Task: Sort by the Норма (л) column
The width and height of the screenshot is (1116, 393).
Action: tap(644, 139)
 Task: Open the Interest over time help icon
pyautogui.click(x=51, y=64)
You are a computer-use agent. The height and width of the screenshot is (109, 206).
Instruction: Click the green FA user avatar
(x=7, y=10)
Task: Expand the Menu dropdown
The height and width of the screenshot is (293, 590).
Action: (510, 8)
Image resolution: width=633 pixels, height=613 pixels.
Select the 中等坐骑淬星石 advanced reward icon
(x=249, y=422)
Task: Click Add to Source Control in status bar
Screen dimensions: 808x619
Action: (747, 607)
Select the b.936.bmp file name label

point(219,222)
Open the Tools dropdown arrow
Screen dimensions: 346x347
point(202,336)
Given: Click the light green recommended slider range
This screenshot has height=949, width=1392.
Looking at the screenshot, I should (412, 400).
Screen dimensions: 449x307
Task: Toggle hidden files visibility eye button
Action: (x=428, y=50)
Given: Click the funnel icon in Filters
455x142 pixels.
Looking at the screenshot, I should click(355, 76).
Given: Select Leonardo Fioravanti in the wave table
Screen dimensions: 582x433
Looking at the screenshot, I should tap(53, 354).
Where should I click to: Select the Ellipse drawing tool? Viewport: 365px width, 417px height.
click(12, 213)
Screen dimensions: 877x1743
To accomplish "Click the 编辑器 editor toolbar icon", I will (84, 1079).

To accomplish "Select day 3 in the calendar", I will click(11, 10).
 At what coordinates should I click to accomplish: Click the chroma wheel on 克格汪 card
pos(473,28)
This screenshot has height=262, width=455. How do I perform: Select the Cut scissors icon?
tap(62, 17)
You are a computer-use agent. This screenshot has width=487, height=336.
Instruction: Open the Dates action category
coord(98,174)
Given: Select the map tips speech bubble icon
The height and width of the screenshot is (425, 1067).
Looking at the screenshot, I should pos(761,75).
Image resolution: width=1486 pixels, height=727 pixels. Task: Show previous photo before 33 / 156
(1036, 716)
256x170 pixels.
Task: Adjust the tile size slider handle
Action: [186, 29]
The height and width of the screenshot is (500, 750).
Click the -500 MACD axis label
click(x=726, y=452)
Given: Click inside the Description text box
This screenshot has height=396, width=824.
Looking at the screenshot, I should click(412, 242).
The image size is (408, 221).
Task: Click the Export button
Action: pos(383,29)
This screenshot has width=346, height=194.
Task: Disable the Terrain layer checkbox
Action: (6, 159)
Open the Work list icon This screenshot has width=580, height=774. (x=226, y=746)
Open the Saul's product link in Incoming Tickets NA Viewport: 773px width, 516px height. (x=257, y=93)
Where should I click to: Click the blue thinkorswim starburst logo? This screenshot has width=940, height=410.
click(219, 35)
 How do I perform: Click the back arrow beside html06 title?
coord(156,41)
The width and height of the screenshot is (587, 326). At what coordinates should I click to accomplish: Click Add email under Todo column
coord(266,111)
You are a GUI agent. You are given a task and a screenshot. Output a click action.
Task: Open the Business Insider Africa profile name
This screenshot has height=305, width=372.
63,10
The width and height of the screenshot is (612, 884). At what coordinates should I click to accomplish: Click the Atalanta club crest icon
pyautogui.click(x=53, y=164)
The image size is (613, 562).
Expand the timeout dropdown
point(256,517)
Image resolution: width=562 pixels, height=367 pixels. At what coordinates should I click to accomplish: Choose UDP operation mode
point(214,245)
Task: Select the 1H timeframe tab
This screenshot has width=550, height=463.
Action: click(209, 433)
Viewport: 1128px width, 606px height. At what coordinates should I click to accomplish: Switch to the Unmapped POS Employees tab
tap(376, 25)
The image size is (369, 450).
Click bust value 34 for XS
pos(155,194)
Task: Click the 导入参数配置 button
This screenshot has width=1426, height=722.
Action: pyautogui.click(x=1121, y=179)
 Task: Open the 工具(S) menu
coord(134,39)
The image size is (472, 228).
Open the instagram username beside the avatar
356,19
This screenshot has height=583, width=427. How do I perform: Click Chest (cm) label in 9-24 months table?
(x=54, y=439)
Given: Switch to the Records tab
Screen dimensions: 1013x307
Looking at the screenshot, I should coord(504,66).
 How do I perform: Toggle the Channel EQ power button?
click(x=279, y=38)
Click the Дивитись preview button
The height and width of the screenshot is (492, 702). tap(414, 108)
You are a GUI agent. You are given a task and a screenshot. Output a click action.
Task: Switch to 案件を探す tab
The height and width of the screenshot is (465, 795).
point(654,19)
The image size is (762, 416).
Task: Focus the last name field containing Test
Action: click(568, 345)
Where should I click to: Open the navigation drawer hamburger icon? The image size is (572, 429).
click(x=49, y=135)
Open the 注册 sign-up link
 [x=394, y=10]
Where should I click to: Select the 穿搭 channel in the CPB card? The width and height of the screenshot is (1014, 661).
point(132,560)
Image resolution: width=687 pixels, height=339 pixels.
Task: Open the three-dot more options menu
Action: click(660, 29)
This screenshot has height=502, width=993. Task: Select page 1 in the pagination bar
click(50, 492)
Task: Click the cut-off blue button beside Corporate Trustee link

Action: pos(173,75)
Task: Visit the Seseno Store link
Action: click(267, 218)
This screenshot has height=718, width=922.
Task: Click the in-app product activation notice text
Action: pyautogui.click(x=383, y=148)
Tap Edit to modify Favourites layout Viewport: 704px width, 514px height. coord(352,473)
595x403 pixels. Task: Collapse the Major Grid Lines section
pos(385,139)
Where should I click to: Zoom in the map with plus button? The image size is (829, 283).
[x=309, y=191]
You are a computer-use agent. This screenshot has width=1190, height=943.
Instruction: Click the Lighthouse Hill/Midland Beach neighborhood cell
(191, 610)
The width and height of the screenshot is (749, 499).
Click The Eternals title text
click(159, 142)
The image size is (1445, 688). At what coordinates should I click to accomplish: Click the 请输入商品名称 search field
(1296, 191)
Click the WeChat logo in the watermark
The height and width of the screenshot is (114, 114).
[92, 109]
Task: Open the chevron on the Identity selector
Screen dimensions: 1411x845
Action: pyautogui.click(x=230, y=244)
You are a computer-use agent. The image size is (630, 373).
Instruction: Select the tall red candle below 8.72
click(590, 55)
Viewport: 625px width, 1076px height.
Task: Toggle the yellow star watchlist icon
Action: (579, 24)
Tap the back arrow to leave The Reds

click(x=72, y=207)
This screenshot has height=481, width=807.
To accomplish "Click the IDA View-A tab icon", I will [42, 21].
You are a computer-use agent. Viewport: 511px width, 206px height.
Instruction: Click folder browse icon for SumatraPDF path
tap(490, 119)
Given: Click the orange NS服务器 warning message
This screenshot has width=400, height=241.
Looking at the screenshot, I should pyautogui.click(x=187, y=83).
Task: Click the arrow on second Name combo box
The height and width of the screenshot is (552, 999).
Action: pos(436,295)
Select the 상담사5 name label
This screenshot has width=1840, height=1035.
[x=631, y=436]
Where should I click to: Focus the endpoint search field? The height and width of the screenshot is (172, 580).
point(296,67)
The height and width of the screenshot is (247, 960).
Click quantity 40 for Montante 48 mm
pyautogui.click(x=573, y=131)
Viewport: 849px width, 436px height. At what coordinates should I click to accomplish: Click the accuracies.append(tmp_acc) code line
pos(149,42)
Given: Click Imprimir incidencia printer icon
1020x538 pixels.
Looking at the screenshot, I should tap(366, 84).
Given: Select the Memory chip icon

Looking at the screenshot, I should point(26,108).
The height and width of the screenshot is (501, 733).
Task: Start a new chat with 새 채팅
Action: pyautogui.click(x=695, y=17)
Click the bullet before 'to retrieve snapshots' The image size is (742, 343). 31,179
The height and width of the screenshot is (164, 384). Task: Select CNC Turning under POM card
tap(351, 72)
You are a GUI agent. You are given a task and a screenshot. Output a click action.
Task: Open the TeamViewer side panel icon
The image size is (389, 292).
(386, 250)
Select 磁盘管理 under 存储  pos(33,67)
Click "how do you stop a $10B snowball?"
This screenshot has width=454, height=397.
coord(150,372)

********

### PROBLEM DETAILS
Retype, exactly and in full, the listing from its first line to the one holding "Image resolution: width=633", both included.

### TASK RESPONSE
Task: Sort by the Норма (л) column
The width and height of the screenshot is (1116, 393).
Action: tap(644, 139)
 Task: Open the Interest over time help icon
pyautogui.click(x=51, y=64)
You are a computer-use agent. The height and width of the screenshot is (109, 206).
Instruction: Click the green FA user avatar
(x=7, y=10)
Task: Expand the Menu dropdown
The height and width of the screenshot is (293, 590).
Action: (510, 8)
Image resolution: width=633 pixels, height=613 pixels.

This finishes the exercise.